- **Texte de la page**:
Polémique autour du documentaire sur le massacre à Relizane
Polémique autour du documentaire sur le massacre à Relizane
France 3 nous écrit
Le Matin, 17 mars 2001
Dans son édition du jeudi 15 mars 2001, Le Matin
annonce la diffusion sur France 3, le 28 mars, d’une
émission intitulée « L’Algérie, autopsie d’un massacre
» consacrée au massacre de Relizane.
Le quotidien algérien annonce que « les rescapés qui y
témoignent affirment aujourd’hui que c’est l’AIS qui a
commis ces massacres », choisissant d’imprimer entre
guillemets : « C’était l’AIS ».
Il est de la seule responsabilité du Marin d’affirmer
une telle chose.
L’objectif de ce document, qui est toujours en
montage, consiste avant tout à retrouver et faire
entendre les témoins du massacre de Relizane.

- **Données extraites**:

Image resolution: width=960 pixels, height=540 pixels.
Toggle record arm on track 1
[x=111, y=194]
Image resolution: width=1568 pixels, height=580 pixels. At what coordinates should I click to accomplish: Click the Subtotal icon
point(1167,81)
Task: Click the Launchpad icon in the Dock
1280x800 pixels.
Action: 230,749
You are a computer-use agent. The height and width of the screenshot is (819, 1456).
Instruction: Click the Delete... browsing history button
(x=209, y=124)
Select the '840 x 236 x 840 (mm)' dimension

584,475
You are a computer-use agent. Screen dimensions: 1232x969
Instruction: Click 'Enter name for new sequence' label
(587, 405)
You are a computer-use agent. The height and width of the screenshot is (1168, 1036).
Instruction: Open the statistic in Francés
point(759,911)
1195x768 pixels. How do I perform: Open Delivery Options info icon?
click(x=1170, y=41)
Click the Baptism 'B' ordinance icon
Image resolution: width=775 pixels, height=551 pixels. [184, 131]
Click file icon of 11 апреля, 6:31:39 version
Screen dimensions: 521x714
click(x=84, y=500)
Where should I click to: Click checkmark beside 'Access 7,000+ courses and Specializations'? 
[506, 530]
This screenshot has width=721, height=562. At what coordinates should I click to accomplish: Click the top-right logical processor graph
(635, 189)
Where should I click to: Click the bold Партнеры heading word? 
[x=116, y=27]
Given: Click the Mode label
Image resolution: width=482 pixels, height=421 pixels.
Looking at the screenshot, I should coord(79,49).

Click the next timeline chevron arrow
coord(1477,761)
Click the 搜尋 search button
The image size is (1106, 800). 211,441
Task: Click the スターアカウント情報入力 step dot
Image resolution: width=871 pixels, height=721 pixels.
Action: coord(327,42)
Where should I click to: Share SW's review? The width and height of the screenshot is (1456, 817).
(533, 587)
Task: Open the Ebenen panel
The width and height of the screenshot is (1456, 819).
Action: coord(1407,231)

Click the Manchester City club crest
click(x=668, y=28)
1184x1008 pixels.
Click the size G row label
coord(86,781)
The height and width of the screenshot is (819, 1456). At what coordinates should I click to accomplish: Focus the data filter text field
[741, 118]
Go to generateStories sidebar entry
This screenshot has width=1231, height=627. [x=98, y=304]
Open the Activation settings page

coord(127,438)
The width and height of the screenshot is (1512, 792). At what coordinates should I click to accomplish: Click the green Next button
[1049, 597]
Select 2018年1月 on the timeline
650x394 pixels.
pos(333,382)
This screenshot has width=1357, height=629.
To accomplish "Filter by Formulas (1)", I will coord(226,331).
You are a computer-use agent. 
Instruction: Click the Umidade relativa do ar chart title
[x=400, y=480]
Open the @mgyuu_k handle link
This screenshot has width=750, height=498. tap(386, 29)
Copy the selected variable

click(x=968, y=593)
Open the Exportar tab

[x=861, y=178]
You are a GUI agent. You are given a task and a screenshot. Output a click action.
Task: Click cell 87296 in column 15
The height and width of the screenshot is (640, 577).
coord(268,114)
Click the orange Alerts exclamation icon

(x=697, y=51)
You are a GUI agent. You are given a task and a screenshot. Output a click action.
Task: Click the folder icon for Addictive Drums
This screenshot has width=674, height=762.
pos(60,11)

- **Tâche à réaliser**: Selon le texte de la page, quel jour France 3 doit-elle diffuser l'émission consacrée au massacre de Relizane ?

- **Réponse ci-dessous**: Le 28 mars.